Un soir, Phil est venu me chercher au boulot. Il semblait chafouin, essayait de me donner le change mais je commençais à le connaître, l’animal.
- C’est mon tour. Viens, dépêchons-nous, on va rater le concert.
On a pris les quais, couru le long de la Seine, remonté devant un gardien d’un parc à péniches, redescendu dans son dos, couru par des chemins connus que des mendiants, des paumés et des poètes, je le tirais derrière moi dans le noir. On est arrivé devant un petit coin de fleuve, avec un plot et deux arbres. Miraculeusement, il n’y avait personne. En haletant, je l’ai assis sur la borne :
- Reste-là, je reviens.
J’ai filé comme le vent et certainement battu le record de vitesse : deux gaufres plus le trajet en moins de cinq minutes ! Je ne sais pas si je serais capable de le refaire !
- Qu’est-ce qu’on...
- Attends et mange !
Au moment où je mordais dans la pâte croustillante, me collant du sucre glace sur toute la tronche et le faisant rire enfin, on a entendu la quasi totalité des cuivres du conservatoire qui parviennent à tous se réunir environ deux fois par an. C’était un hasard, mais il faisait bien les choses. On était assis tous les deux par terre, enveloppés dans nos écharpes pour arrêter un peu le froid coupant, la Seine noire aux reflets orangés devant nous, au-dessus, il y avait la ville et son ronflement et là, pas loin, invisible à nos yeux mais Dieu, si sonore, une palanquée de boutonneux si pleins de talent qui jouait un concert que beaucoup de blindés auraient payé pour entendre. Les zicos venaient là mettre au point leur partie de notes pour l’examen de fin d’année. Pour nous, c’était un petit Noël de rab.

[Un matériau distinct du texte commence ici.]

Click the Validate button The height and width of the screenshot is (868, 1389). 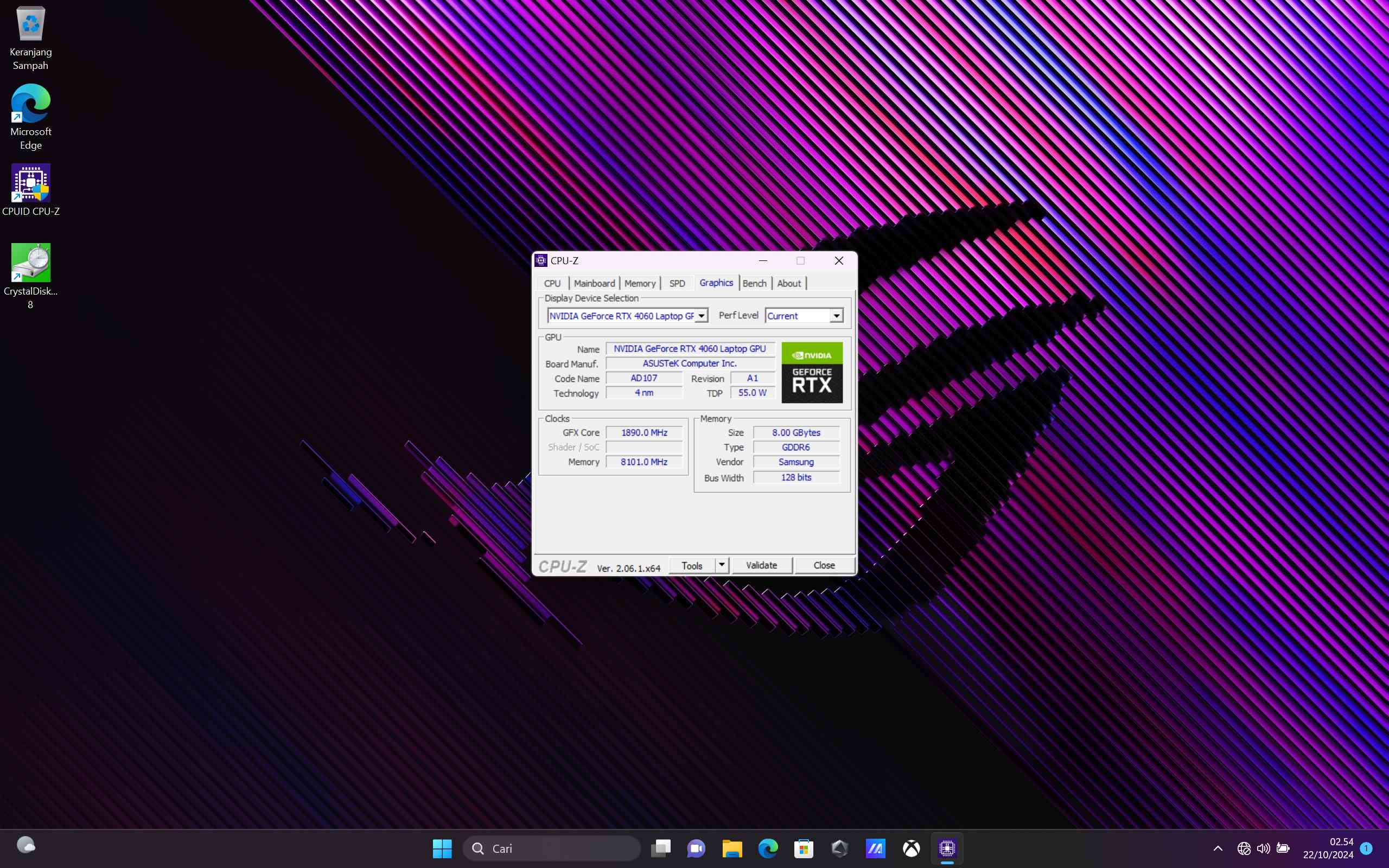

Il y a eu des solo de cor, des reprises de trompettes, des combats bassons contre trombones. Il y avait même une clarinette toute seule, qui tentait de tirer son épingle du jeu. Elle s’envolait dans des rifs qui ressemblaient si fort à du jazz que tout a dégénéré. Ils s’y sont tous mis.
Nous, on s’est serré l’un contre l’autre pour se tenir chaud et on vibrait au rythme de folie des autres. Ils ont joué plus d’une heure. Intérieurement, je les ai remerciés. Phil avait retrouvé un peu de moral, mais je n’avais pas fini. On a acheté des pizzas (c’est mon régime qu’était jouasse !) et on est grimpé chez moi. Quand j’ai vu Phileas tomber la veste, je l’ai stoppé net :
- Reste couvert.
- Tu n’as pas de chauffage ?
- Pas assez pour ça !
J’ai mis les deux pizz’ dans un sac à dos, avec des canettes et divers autres trucs, j’ai arrimé le tout sur mon dos et ouvert la fenêtre. Il me regardait, complètement ahuri.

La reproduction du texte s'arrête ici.